- DATA SHOWN -
───

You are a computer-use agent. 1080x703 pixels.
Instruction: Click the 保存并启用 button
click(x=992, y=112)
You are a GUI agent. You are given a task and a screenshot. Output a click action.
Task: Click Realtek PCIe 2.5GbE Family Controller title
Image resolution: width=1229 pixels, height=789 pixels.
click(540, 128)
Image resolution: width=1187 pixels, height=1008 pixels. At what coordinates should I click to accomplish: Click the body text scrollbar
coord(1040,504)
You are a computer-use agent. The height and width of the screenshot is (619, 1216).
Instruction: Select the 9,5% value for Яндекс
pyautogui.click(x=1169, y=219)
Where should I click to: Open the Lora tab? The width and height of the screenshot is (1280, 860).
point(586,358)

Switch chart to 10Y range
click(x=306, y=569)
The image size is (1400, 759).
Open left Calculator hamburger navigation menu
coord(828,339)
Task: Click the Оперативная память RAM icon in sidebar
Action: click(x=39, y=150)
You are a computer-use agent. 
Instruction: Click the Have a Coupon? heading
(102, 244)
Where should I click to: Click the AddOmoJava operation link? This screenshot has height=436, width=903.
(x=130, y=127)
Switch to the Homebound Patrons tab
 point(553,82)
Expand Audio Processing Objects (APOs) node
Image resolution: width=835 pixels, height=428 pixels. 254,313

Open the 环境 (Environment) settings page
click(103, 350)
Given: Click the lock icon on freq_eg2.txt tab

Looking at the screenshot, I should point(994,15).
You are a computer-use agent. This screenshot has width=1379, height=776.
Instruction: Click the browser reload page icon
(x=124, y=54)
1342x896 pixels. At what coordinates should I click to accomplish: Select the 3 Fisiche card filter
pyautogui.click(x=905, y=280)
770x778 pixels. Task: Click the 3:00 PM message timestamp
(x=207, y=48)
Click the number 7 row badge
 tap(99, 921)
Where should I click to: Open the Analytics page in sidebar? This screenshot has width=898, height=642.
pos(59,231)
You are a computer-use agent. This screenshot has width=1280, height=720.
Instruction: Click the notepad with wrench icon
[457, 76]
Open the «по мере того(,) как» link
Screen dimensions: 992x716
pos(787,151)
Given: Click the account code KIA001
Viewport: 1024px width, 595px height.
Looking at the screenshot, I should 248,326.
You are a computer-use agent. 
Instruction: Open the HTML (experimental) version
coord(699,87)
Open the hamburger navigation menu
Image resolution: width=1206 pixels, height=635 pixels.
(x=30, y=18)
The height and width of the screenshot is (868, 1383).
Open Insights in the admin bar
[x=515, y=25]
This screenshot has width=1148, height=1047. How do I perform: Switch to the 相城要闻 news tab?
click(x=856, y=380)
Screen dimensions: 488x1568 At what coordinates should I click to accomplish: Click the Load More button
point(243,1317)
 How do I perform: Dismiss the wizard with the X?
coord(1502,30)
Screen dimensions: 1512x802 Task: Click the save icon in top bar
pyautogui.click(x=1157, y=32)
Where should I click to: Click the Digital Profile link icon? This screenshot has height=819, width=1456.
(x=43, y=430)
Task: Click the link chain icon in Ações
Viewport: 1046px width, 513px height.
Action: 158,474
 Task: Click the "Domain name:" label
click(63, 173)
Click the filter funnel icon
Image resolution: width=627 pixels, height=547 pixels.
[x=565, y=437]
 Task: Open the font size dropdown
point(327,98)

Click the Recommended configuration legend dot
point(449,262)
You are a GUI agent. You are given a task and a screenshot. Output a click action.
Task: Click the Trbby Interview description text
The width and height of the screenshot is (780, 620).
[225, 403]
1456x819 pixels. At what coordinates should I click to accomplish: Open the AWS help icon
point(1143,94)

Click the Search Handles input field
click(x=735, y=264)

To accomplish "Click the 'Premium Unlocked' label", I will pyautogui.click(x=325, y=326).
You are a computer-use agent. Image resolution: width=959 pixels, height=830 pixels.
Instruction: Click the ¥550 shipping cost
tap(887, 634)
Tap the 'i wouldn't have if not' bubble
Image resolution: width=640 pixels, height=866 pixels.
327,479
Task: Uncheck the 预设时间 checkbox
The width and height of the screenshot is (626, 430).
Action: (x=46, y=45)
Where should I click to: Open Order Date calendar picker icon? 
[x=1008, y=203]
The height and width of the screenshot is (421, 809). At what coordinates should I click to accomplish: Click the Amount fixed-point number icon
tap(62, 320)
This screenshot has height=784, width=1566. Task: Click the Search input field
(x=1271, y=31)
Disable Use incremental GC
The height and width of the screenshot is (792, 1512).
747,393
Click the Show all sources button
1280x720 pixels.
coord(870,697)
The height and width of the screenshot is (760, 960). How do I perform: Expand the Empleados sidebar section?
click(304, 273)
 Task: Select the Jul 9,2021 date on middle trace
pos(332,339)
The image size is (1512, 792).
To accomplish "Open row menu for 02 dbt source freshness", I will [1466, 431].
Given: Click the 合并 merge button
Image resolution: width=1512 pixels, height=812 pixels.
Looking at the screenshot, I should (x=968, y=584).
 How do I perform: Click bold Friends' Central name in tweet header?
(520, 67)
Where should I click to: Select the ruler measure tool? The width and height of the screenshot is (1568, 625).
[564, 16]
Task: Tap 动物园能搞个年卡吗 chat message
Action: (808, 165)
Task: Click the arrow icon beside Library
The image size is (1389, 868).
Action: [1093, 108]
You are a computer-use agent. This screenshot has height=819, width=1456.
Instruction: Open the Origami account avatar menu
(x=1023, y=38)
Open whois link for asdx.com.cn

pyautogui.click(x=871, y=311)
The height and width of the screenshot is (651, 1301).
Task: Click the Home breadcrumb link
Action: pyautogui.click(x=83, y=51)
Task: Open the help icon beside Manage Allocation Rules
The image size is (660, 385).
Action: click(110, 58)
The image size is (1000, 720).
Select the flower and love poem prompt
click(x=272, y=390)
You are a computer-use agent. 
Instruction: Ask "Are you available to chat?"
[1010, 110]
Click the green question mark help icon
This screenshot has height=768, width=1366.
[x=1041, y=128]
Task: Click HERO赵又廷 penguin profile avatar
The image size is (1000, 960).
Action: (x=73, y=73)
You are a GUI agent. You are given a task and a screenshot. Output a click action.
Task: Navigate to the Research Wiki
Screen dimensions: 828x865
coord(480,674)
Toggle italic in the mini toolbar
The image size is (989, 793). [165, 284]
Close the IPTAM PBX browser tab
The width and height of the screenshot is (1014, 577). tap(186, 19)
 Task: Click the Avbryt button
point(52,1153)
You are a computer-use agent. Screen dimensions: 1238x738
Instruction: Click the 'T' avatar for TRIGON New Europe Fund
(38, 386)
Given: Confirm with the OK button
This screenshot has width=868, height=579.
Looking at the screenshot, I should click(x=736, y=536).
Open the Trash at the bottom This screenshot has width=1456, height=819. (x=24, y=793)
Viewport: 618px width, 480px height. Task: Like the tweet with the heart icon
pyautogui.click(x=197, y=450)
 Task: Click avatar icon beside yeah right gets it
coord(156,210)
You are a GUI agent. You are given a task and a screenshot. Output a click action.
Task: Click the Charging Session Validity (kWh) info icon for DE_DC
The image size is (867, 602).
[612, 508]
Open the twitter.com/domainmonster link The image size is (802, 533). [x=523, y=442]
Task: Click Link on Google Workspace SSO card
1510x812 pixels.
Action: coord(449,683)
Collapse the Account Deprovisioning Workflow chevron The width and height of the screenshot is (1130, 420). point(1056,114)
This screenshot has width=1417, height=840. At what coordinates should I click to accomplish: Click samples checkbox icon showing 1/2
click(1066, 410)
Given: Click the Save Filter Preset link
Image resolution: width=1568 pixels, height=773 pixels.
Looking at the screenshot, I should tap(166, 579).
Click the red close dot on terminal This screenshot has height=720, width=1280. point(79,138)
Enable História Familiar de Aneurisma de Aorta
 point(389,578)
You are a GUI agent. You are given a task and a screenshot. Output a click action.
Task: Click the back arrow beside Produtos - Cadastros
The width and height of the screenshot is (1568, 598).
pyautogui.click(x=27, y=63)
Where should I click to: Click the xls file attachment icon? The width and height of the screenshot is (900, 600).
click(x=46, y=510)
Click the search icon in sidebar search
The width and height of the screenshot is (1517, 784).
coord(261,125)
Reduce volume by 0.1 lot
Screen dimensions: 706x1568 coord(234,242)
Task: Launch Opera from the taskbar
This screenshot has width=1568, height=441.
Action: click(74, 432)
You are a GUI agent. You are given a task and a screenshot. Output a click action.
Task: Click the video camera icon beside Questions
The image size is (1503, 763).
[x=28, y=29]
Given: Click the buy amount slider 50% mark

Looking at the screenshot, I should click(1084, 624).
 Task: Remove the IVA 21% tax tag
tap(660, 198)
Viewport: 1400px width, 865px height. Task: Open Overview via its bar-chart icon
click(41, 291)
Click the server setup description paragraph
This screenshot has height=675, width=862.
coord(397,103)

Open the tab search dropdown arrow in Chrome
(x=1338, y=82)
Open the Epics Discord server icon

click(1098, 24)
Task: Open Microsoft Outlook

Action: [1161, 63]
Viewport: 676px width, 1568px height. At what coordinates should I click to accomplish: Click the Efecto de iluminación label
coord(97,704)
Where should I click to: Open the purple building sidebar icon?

───

- THE TASK -
Give everything from the line containing "Toggle italic in the mini toolbar" down to the line containing "point(52,1153)" in the rows above as a JSON list of strings, one per line, leaving out blank lines.

- WORKED ANSWER -
[
  "Toggle italic in the mini toolbar",
  "The image size is (989, 793). [165, 284]",
  "Close the IPTAM PBX browser tab",
  "The width and height of the screenshot is (1014, 577). tap(186, 19)",
  " Task: Click the Avbryt button",
  "point(52,1153)"
]